Page text >>
■ ■ ■ ■

European Commission ·

EU amends vehicle OBD and repair-information access rules (Delegated Regulation 2026/699)

Vehicle manufacturers must implement the Appendix X procedures for secure, standardised OBD and RMI access (authentication, pseudonymised traceability, API provision, server availability and cybersecurity checks) so independent operators obtain non-discriminatory, machine-readable diagnostic and repair data

Change
Commission Delegated Regulation (EU) 2026/699, published 3 June 2026, amends Regulation (EU) 2018/858 to require standardised, machine-readable access to vehicle on-board diagnostics (OBD) and repair-and-maintenance information (RMI) and to impose detailed authentication, traceability, API, server-availability and cybersecurity procedures, with entry into force 20 days after publication and phased compliance dates through 23 June 2028.
Why it matters
Creates procedural boundaries for access to vehicle data: manufacturers must publish standardised, machine-readable RMI and provide information packages and APIs under defined terms and timing, including VIN-specific API access from 23 June 2027 and staged software-update operations through 23 June 2028. Diagnostic tools and their manufacturers must meet specified cybersecurity attestations (e.g., TISAX or ISO 27001 when required), support authentication and traceability requirements, and supply access-related logs; manufacturers can require online connections and limit credential validity for software-changing operations but may suspend access only under the Appendix's procedures and subject to approval-authority review.

■ ■ ■ ■

Information shown >>
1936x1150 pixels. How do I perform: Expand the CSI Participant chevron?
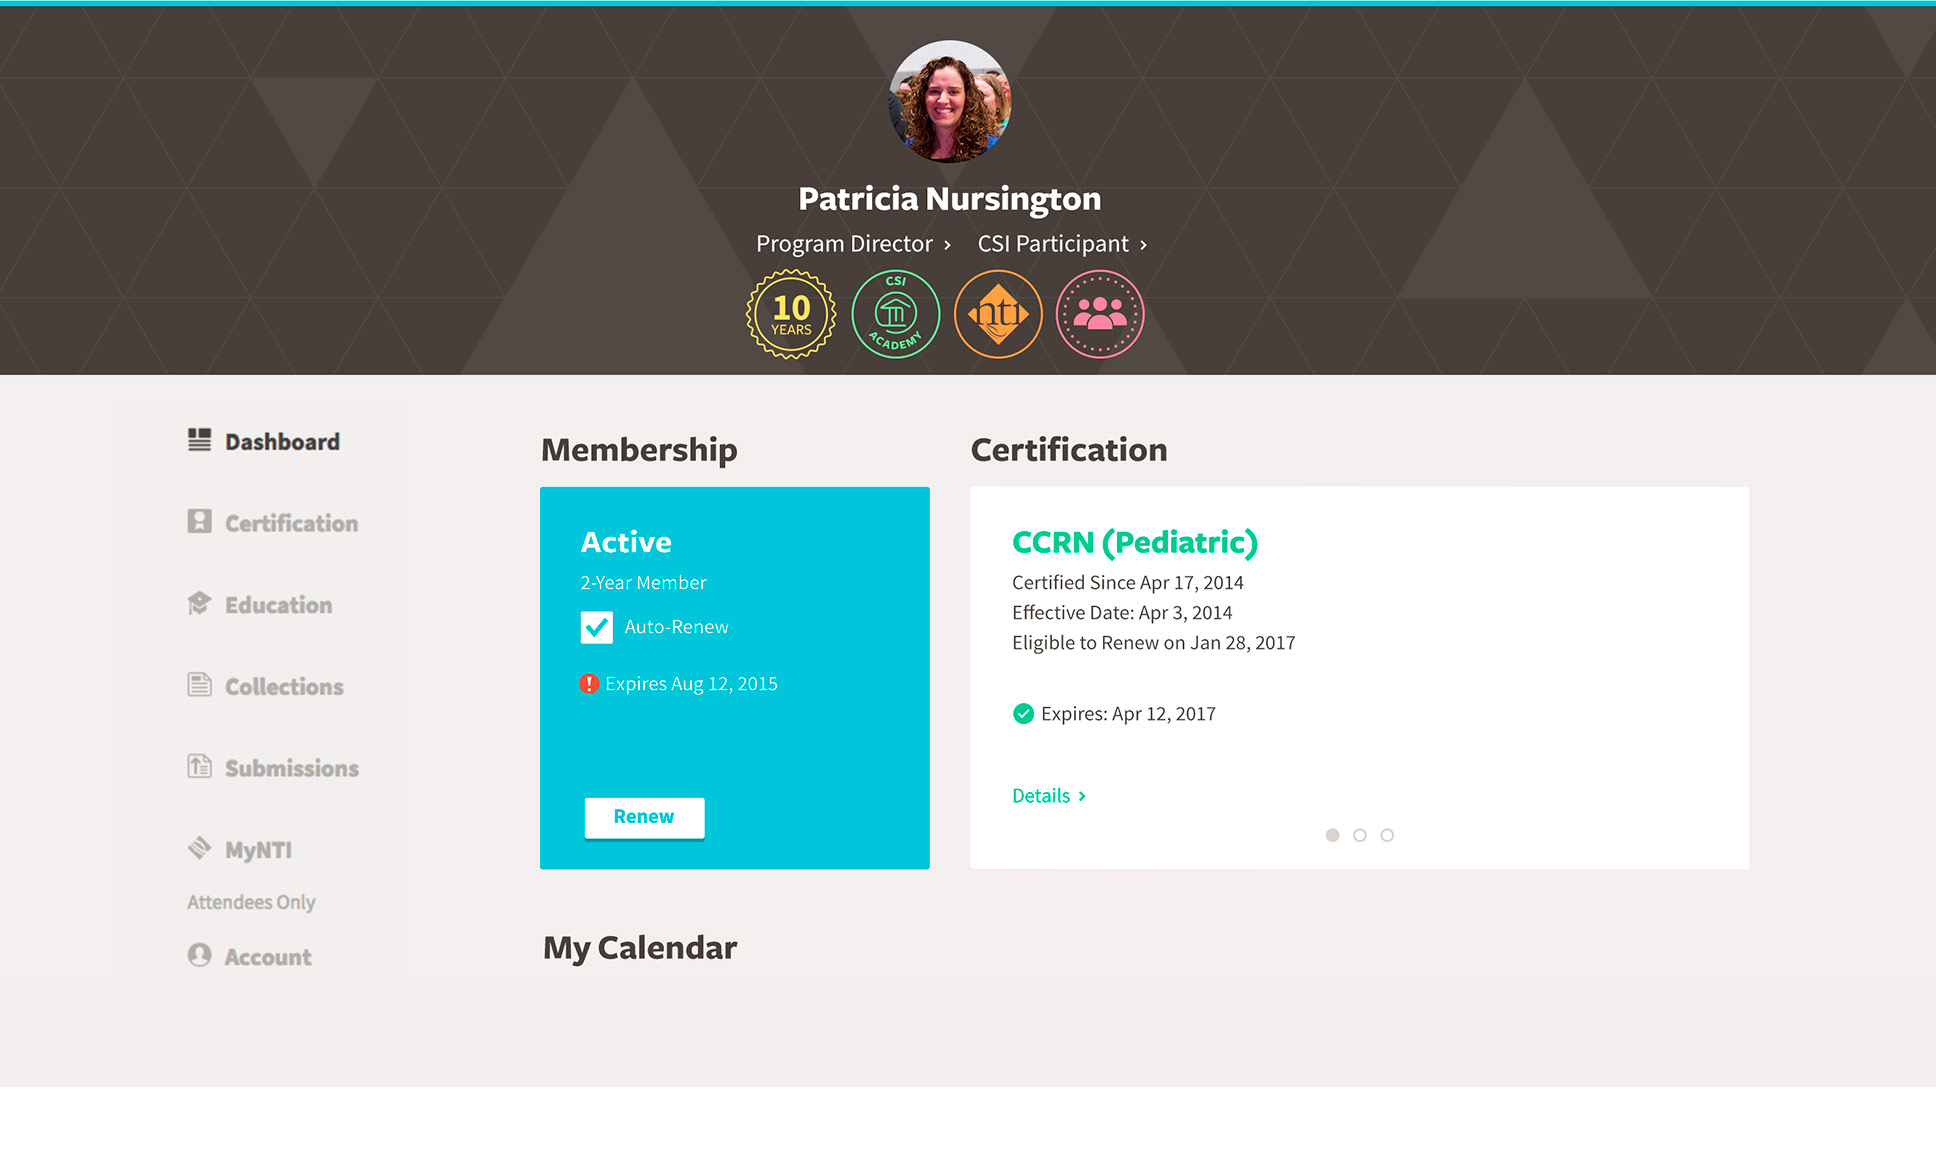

■ ■ ■ ■

Using the information >>
1. In the notice on vehicle OBD and repair-information access, from what date must manufacturers provide VIN-specific API access?
2. From the notice on vehicle OBD and repair-information access, write out the text between "Vehicle manufacturers must" and "dates through 23 June 2028.", inclusive.

Results in order >>
1. 23 June 2027

2.
Vehicle manufacturers must implement the Appendix X procedures for secure, standardised OBD and RMI access (authentication, pseudonymised traceability, API provision, server availability and cybersecurity checks) so independent operators obtain non-discriminatory, machine-readable diagnostic and repair data

Change
Commission Delegated Regulation (EU) 2026/699, published 3 June 2026, amends Regulation (EU) 2018/858 to require standardised, machine-readable access to vehicle on-board diagnostics (OBD) and repair-and-maintenance information (RMI) and to impose detailed authentication, traceability, API, server-availability and cybersecurity procedures, with entry into force 20 days after publication and phased compliance dates through 23 June 2028.